With the development of wireless communication, a quantity of users continuously increases, and this requires an increased quantity of frequency bands supported by a base station. For reducing costs and a quantity of antennas, that multiple frequency bands share one antenna becomes a trend in the future.
At present, an antenna used by the base station is mainly a dual-polarized antenna. One dual-polarized antenna may support 2R (two-receive), and two dual-polarized antennas may support 4R (four-receive). As shown in FIG. 1A and FIG. 1B, FIG. 1A and FIG. 1B are a schematic diagram of composition of a receiver frequently used in the current base station. The receiver includes two dual-polarized antennas (which support 4R), two power dividers (power splitters), and multiple receive channels (two main receiving channels, two diversity receiving channels, and two inter-frequency channel groups, where each inter-frequency channel group includes N−1 inter-frequency receive channels). Each receive channel includes two same filters, a low noise amplifier, a numerical control attenuator, a frequency mixer, an automatic gain control (English: automatic gain control, AGC for short), and an analog-to-digital converter (English: analog-to-digital converter, ADC for short). For each receive channel, filtering is first performed, by a first filter for the first time, on a radio frequency signal that is received by the dual-polarized antenna; then amplification is performed by the low noise amplifier; then filtering is performed by a second filter for the second time; then attenuation adjustment is performed by the numerical control attenuator; then frequency mixing is performed by the frequency mixer on the radio frequency signal and a local oscillator signal that is output by a local oscillator; then gain adjustment is performed by the AGC; and finally analog-to-digital conversion is performed by the ADC, so that a digital signal is obtained. In FIG. 1A and FIG. 1B, an “Ri filter” represents that a passband of the filter is a frequency band Ri where 1≤i≤N. The receiver may support not only an intra-frequency mode (that is, a frequency band of a signal transmitted on the diversity receiving channel is the same as a frequency band of a signal transmitted on the main receiving channel) but also an inter-frequency mode (that is, a frequency band of a signal transmitted on an inter-frequency channel is different from the frequency band of a signal transmitted on the main receiving channel).
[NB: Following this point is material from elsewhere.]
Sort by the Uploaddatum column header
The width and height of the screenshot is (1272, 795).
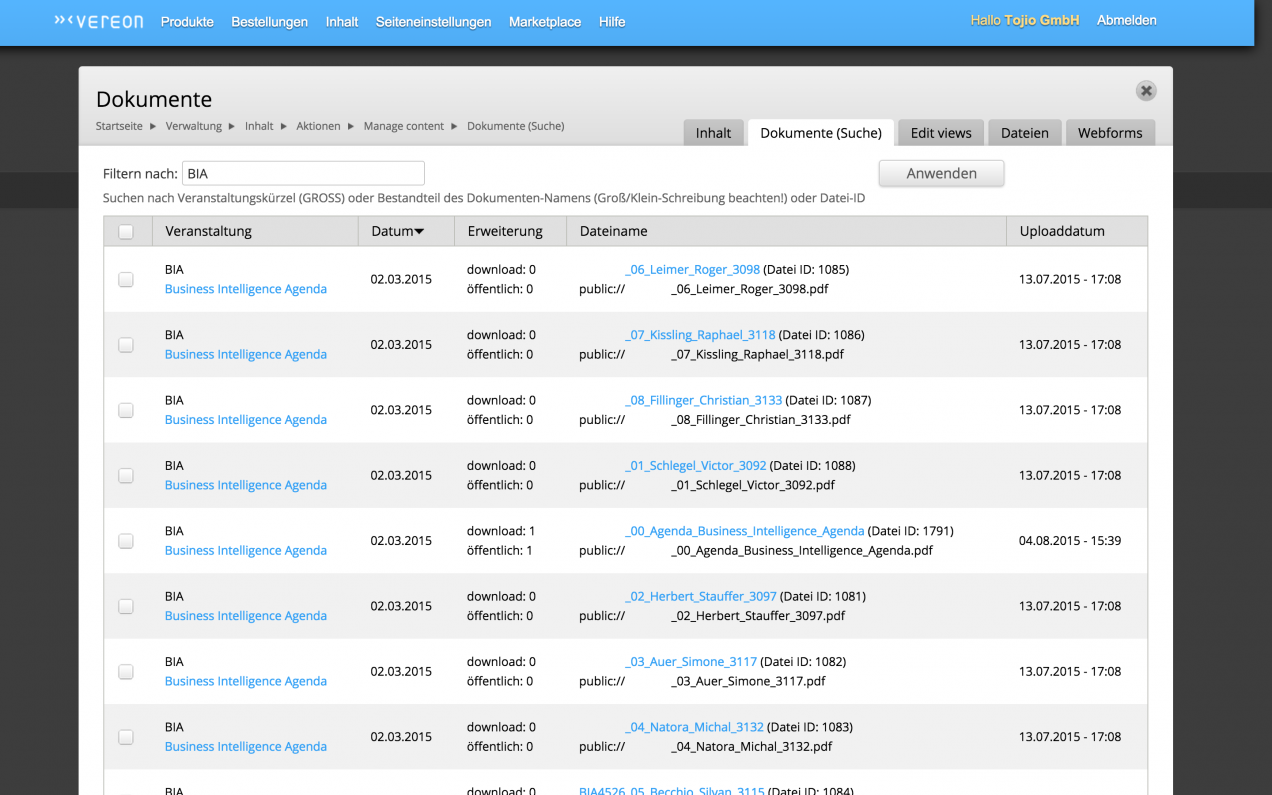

However, the receiver has the following disadvantages: A quantity of frequency bands supported by the base station is increased by mainly increasing a quantity of receive channels (including a diversity receiving channel and an inter-frequency receive channel) in the receiver; however, a larger quantity of receive channels leads to a larger volume of the receiver, and this is unfavorable to miniaturization of the base station; in addition, costs for deploying multiple receive channels are relatively high.